Iran Feature: The Week in Civil Society --- From #SaveMaleki to the "Shoot the Apostate" Video Games (Arseh Sevom)

Hossein Ronaghi MalekiArseh Sevom, the NGO promoting civil society in Iran, posts its latest review of events inside the country:

In a week dominated by reports of cyber-warfare waged against Iran, families of prisoners of conscience managed to celebrate the birthdays of loved ones stuck behind bars. Rapper Shahin Najafi remains in the spotlight, as he becomes the target of virtual assassination in on-line games. A Twitter campaign highlights the plight of detained blogger Hossein Ronaghi Maleki.
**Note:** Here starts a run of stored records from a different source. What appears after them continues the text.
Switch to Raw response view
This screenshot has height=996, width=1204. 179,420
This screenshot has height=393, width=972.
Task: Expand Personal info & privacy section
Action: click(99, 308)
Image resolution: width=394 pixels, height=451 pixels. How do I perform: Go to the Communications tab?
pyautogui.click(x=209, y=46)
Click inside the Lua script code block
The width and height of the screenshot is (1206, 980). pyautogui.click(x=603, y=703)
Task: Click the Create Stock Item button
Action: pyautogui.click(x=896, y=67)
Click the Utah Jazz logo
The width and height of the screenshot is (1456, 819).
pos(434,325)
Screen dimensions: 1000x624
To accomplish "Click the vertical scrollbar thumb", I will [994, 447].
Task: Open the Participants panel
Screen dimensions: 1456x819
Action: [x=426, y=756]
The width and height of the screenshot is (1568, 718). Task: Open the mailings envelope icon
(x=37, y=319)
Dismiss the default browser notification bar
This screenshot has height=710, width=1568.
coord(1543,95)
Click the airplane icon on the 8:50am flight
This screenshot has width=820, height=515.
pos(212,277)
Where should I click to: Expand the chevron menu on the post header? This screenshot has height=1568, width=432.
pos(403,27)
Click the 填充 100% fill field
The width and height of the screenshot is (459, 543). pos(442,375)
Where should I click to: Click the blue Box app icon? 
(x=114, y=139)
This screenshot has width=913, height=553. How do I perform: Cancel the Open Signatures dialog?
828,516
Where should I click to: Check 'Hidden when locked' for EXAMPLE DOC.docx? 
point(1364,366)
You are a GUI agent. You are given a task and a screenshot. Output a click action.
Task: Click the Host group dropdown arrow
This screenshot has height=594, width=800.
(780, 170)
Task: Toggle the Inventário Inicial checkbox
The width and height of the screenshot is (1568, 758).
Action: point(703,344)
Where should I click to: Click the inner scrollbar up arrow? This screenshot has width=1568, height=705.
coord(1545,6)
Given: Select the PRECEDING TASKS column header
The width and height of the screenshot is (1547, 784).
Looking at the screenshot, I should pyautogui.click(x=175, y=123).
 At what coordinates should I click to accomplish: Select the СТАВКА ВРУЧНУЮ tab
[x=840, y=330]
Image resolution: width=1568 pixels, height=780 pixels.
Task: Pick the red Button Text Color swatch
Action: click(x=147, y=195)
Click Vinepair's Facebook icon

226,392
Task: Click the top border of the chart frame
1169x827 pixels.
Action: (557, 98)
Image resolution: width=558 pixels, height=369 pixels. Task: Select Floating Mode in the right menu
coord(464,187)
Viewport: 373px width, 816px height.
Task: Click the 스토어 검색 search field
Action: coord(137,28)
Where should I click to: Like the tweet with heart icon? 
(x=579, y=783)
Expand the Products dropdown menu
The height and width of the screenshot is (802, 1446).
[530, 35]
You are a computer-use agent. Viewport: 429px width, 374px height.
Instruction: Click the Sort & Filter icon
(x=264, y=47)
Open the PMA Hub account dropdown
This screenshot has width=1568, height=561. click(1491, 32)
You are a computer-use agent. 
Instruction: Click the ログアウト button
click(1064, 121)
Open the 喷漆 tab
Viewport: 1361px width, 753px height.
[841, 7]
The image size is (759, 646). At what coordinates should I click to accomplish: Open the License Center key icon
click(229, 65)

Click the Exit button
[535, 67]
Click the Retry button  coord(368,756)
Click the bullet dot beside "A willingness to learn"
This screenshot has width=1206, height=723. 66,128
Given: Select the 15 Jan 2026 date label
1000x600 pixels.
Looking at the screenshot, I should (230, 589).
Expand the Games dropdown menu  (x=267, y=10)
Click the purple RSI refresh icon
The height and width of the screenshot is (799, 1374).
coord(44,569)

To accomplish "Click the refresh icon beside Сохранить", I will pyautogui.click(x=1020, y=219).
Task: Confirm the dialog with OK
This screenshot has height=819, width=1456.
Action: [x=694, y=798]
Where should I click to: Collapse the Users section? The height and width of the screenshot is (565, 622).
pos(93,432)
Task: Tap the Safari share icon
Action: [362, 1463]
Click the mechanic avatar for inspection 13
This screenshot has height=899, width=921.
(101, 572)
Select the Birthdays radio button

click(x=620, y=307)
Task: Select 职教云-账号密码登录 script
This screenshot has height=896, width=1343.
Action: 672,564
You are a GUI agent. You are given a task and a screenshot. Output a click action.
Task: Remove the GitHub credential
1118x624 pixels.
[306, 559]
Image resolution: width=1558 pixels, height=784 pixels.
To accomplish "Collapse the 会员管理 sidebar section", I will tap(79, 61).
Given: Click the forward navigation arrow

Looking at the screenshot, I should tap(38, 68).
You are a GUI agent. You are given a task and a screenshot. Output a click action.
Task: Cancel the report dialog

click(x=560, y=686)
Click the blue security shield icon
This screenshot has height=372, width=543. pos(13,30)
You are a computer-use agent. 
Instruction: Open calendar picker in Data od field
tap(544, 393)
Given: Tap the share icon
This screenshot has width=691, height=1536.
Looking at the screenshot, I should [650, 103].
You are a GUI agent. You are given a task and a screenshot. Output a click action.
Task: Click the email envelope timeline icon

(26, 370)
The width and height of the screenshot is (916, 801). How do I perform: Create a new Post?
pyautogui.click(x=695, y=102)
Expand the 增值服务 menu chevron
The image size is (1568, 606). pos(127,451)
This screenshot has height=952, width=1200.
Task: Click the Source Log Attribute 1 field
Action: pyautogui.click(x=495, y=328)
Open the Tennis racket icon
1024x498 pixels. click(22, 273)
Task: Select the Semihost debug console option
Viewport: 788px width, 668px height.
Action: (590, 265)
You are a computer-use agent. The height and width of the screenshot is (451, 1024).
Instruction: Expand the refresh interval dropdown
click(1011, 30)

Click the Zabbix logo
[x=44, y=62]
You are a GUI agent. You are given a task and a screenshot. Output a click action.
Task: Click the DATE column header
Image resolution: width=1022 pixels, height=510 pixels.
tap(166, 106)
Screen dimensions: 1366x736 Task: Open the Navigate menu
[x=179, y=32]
Seventeen NGOs call on the Islamic Republic to recognise and uphold academic freedom, and the sisters Mahsa and Marjan Vahdat provide a twinkling of hope.

#SaveMaleki

Concerns over the health of Hossein Ronaghi Maleki, a blogger and human rights activist imprisoned in Tehran, were expressed in a Tweet storm, as #SaveMaleki became a trending topic on Twitter.

Maleki suffers from kidney failure and has been denied proper care in prison. Amnesty International has asking people to write to Iranian officials to call for his release:

His father, Ahmad Ronaghi Maleki, has said that the government Medical Examiner and the physicians have ordered special post-operation medical care for Hossein Ronaghi Maleki, including medical leave – provided for under the Prison Regulations – though the prison authorities have not approved this request. His parents have told journalists that their son has told them he is under pressure to "confess” in order for his request for medical leave to be approved.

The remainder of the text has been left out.